The Home Depot now has over 30,000 mobile
POS devices in use at nearly 2,000 of its stores. Dubbed
the "First Phone" these phones are actually a
combination smartphone and walkie-talkie that allows
associates to bring customer service into the aisles on
a real-time basis.
First Phone's combine inventory
management, analytics functions, a VOIP telephone, a
store walkie-talkie, and label printing with POS. The
Home Depot's deployment of the handheld devices
represents the largest mobile POS rollout in retailing.
The company has spent $64 million to get the program up
and running and according to a recent conference call
for investors the effort is proving to be a success.
"This device gives the associate real-time data on
sales, gross margin and inventory," said Marvin Ellison,
executive vice president of U.S. stores for the chain.

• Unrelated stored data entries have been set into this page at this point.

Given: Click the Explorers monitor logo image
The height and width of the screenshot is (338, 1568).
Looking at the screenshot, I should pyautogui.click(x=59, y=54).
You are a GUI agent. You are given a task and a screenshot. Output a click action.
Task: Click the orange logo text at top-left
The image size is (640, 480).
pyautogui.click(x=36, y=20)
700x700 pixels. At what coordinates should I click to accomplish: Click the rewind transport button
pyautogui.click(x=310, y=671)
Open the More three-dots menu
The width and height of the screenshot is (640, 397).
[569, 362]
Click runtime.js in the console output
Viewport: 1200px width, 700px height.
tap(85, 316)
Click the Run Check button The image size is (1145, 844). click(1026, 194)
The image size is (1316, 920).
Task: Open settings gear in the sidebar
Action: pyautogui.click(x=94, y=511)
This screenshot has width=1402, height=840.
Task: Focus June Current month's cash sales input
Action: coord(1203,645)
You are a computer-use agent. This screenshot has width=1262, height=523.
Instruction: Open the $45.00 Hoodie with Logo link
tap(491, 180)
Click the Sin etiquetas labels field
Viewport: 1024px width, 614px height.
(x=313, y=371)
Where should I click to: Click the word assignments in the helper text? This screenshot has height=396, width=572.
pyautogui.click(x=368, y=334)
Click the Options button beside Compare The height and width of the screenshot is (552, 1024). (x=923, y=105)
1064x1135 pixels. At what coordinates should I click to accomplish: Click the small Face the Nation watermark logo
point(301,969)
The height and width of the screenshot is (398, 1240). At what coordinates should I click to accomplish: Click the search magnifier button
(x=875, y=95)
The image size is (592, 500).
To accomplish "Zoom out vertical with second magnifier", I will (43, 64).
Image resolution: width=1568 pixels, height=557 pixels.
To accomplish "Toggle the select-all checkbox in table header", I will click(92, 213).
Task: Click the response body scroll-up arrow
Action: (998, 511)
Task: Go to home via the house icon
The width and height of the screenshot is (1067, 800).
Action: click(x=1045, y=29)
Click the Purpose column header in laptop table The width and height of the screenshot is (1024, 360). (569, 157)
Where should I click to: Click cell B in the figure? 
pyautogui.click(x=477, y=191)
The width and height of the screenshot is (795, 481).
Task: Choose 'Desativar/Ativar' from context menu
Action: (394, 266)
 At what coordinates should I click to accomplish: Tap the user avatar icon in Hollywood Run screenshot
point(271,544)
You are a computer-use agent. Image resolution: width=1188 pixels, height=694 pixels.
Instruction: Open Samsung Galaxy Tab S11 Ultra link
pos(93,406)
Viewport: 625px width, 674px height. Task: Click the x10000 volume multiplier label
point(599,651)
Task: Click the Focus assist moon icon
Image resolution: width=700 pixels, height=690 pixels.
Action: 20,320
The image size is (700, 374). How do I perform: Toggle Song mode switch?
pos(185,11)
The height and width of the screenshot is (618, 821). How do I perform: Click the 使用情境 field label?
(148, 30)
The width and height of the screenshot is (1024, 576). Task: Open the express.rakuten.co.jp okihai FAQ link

It "simplifies the in-stock process, which is big for
us." Most customers will see First Phone's in action
when they are used as a mobile cash register. Each
device has an attachment to that processes credit and
debit cards, allowing purchases away from the checkout
registers. Ellison reported that over one million
customer checkout transactions have taken place on the
First Phone.
"First Phone' may be an apt name for
the project since some initial reviews by staff show
that this first initiative may require some refinement.
With mobile technology moving so rapidly some of the
hardware and software that The Home Depot based the
First Phone on already may be outdated. That said, the
mobile POS devices are a big improvement over 'Mobile
Cart' its previous in-store inventory technology that
required staff to push a computer around that was placed
on a cart.
First Phones are based on a version of
Motorola's MC75 product which is marketed as an
Enterprise Digital Assistant. The Home Depot IT team
built out a common application framework using the .NET
Compact Framework, using the devices' WLAN capability to
communicate with its stores' servers via Web services.
Further customization was needed to make applications
integrate with the company communications systems, core
POS system and data warehouse.
The company credits the First Phone
with helping its store staff increase the hours they
dedicate to customer-facing activities vs. tasking
activities. Senior management has a target of a 60:40
ratio (labor involved in customer-facing activity/labor
involved in tasking activity) and is relying on mobile
technologies to help them reach that target by 2013.